How does this look in the digital world?

  • SSH keys do not have expiration dates. Unless you provide the expiration date in the signature itself, the signature will be valid forever.
  • PGP keys have expiration dates a few years in the future. I just created a new key and it is set to expire on Jan 8th, 2026. If I sign an artifact with it and don’t provide an expiration date for the signature, it will be considered valid until Jan 8th, 2026.
  • X.509 certificates also have long expiration dates – 3, 12, or 24 months. Let’s Encrypt certificates have 3 months expiration dates. Root CA certificates have even longer expiration dates, which can be dangerous as we will explore in the future. Let’s Encrypt was the first to reduce the length of validity of their certificates to increase the security of certificate compromise because domains change hands quite often. Enterprises followed suit because the number of stolen enterprise certificates is growing.
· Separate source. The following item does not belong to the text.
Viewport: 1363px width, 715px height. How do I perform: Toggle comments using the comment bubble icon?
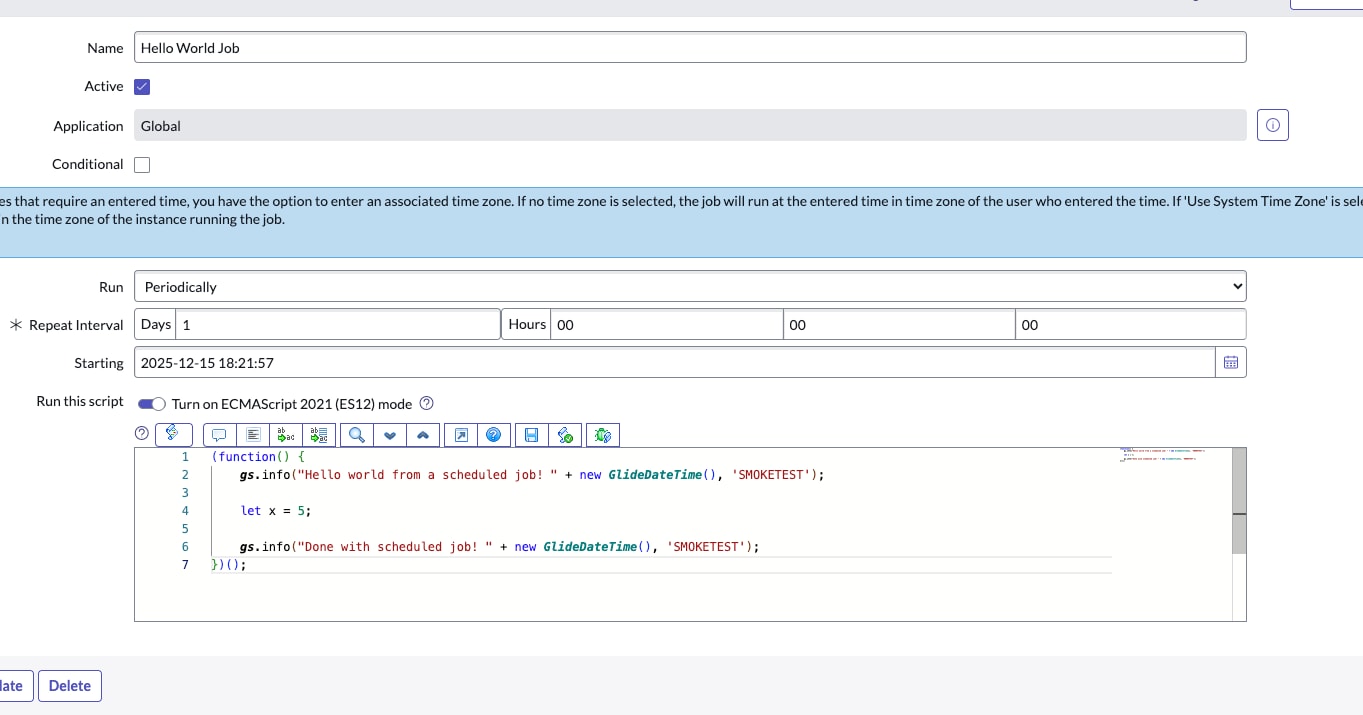218,434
Note: In the next post, I will expand a little bit more into the relationships between keys and signatures but for now, you can use them as the example above where I mention the various validity periods for documents used for the power of attorney.

Summary

If nothing else, here are the main takeaways that you should remember from this post:

  • Signatures cannot infer identities. Signatures can be forged even in the digital world.
  • One identity can have many signatures. Those signatures can be used for different purposes.
  • For a period of time, a signature can infer identity if it is attested to. However, the longer time passes, the lower the trust in this signature should be. Also, the period of time is subjective and dependent on the risk level of the signature consumer.
  • To increase security, signatures must expire. The shorter the expiration period, the higher the security (but also other constraints should be put in place).
  • Before trusting a signature, you should verify if the signed asset is still trustable. This is in line with the zero-trust principle for security: “Never trust, always verify!”.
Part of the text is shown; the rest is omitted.